When the New York City-area Brooklyn Navy Yard is renovated, digital twin technology will help with reducing carbon emissions.
As part of the New York City 2030 District, a private/public partnership to spur sustainable innovation and progress in Downtown Brooklyn and Lower Manhattan, Cityzenith will develop digital twins for a group of buildings, systems and infrastructure in the 225-acre Brooklyn Navy Yard. The project will start with Building 77, a 1 million square-foot warehouse that was recently renovated for commercial use.
With SmartWorldOS, Cityzenith’s platform for designing, building and managing complex, large-scale building projects, city planners will have access to digital twin technology providing more than a billion geo-tagged smart data layers and annotation and visualization tools for custom reports and analysis.
The project will automate real-time energy monitoring, onsite renewable power generation and buying carbon offsets in a “comprehensive and accurate solution using digital twin technology’s ability to aggregate, visualize and analyze 3D (space) + 4D (time) data and correlate efficiencies,” Cityzenith founder and CEO Michael Jansen said.
The ultimate goal will be to reduce the energy footprint, which Jansen said can be achieved through green building retrofits. Although this can be an expensive and tedious process, he noted that investing 10 cents per square foot on retrofits will yield $3-$5 in savings per square foot, with the dividends coming in just three to five years.
“Today, many property owners turn to green building retrofit consulting services which are labor-intensive, costly, and not risk-free,” a Cityzenith blog post stated. “The Brooklyn Navy Yard digital twin project will seek to automate these currently manual services in a single easy-to-use solution that is more comprehensive, more accurate, and much less expensive.”
With cities producing more than three quarters of the global carbon footprint – and buildings accounting for 50-70% of that – an increasing number of governments, including the state of California, New York and Washington, D.C., have set green building mandates.
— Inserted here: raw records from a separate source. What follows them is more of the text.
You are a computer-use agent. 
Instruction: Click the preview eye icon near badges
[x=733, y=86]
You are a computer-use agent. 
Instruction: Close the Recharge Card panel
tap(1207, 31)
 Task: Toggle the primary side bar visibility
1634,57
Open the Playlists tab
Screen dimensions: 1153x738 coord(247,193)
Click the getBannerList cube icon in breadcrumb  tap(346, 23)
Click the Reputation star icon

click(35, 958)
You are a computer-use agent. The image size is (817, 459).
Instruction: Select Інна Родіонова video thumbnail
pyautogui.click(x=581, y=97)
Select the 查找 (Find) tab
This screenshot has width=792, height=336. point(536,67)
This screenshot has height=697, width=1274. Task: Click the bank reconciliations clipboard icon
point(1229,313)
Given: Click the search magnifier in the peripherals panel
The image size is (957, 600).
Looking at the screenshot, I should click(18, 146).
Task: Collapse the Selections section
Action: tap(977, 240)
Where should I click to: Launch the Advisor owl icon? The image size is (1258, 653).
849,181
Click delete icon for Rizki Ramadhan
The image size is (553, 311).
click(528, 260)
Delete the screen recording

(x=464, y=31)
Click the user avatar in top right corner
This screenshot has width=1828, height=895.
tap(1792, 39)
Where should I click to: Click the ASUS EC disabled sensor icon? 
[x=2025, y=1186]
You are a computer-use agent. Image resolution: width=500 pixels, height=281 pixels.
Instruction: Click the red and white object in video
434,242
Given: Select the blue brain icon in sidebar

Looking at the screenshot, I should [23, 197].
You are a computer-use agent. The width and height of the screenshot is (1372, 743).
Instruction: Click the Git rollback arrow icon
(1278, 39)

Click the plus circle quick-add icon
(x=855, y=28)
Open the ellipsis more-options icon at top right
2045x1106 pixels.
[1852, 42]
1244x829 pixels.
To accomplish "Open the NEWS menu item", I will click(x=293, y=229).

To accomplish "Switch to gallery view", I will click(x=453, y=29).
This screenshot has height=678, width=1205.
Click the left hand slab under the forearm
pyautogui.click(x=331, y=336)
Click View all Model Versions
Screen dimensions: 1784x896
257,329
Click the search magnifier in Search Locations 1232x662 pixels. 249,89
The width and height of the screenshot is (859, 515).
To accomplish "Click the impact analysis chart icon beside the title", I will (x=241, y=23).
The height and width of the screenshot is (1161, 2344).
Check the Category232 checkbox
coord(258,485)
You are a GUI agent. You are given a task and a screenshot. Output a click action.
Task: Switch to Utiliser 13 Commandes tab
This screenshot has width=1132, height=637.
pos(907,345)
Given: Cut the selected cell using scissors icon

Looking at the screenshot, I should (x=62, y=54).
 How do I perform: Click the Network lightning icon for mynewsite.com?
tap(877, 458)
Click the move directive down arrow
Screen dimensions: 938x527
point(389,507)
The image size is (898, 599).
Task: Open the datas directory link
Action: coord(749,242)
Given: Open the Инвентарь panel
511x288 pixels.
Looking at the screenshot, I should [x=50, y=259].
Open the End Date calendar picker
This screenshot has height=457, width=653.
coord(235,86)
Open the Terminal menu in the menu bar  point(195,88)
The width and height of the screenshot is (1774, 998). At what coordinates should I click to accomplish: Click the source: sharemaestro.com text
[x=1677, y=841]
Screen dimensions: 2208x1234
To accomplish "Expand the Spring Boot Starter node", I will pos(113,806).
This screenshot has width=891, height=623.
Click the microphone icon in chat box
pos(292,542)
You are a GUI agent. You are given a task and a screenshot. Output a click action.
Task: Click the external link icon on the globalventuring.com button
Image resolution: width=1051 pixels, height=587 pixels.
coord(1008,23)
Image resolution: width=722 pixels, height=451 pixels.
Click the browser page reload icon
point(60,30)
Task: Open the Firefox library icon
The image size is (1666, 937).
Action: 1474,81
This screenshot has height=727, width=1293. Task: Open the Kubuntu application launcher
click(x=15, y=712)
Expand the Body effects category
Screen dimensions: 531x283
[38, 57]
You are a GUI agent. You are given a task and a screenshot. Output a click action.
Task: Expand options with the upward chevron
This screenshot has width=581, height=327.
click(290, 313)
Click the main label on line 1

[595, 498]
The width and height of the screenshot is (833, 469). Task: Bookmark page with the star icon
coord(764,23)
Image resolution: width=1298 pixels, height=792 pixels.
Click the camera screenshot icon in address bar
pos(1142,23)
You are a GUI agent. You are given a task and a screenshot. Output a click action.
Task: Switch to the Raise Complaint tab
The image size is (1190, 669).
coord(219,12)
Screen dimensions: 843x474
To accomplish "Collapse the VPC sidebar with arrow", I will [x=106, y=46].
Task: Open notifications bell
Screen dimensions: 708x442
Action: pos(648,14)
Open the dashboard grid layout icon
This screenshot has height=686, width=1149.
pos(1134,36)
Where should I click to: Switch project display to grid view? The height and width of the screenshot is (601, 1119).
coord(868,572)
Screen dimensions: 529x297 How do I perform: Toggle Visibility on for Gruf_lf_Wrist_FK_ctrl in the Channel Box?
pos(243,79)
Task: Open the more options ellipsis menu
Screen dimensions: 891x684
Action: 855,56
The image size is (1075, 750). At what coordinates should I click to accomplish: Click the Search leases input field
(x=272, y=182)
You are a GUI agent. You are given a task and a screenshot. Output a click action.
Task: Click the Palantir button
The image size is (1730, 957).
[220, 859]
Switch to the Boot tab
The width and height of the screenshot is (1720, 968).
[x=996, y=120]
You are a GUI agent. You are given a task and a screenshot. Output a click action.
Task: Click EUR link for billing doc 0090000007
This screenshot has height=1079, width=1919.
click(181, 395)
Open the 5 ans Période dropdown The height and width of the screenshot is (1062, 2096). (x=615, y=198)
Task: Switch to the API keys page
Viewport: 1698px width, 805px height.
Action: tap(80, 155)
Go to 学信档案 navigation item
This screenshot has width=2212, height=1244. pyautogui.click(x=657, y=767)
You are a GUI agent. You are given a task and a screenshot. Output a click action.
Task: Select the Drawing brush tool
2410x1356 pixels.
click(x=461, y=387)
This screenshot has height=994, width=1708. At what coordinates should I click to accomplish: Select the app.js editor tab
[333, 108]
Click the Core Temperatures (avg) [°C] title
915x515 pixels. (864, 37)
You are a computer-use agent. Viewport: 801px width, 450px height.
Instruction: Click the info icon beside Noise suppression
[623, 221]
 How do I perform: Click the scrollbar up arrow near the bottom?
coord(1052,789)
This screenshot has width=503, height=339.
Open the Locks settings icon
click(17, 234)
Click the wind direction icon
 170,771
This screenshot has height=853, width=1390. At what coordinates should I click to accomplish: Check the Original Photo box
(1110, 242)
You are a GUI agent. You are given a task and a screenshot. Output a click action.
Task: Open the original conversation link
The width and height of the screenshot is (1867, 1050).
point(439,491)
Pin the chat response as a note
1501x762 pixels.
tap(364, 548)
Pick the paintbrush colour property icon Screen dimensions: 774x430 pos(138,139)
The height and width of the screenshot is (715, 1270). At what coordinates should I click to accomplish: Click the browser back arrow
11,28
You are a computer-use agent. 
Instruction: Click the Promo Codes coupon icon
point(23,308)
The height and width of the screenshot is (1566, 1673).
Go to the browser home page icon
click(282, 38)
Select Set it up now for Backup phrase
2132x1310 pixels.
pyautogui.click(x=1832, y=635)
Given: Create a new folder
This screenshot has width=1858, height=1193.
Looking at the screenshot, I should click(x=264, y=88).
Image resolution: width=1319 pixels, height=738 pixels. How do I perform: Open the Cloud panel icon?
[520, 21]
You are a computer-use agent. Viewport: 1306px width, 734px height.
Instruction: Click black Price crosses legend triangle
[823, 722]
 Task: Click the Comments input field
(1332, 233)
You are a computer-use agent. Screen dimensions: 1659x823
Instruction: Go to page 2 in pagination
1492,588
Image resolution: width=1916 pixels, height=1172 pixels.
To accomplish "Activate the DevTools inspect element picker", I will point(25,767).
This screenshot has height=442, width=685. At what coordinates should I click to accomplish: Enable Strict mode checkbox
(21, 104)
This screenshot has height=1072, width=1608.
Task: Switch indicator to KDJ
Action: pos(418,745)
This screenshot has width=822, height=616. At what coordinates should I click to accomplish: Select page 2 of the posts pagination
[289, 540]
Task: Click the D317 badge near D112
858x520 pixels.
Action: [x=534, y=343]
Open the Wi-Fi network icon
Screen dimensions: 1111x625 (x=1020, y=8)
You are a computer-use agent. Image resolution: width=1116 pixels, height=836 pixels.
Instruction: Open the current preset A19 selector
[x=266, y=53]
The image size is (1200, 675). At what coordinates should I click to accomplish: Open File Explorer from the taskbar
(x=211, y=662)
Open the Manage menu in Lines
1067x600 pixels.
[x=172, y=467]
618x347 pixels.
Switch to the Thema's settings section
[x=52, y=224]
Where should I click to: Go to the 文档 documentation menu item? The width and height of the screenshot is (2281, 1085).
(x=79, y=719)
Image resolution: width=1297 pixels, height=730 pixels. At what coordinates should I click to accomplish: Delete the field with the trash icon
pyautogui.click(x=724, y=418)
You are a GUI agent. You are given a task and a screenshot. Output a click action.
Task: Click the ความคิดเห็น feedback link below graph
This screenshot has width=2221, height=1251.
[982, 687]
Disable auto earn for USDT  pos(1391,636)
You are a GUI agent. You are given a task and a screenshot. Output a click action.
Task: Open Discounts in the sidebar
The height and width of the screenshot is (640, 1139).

“It's a huge global problem as we seek a more efficient and sustainable model for our urban planning, and construction must catch up with the pace of emissions reduction in other industries such as manufacturing,” Jansen said. “Fortunately, digital twin technology is accelerating to provide much-needed solutions to these issues.”
The company has pledged to donate its SmartWorldOS digital twin platform to 100 cities to help them meet their carbon reduction commitments.
According to a recent report from ABI Research, more than 500 digital twins are expected to be deployed in urban areas by 2026 – and city planners can expect to save $280 billion by 2030.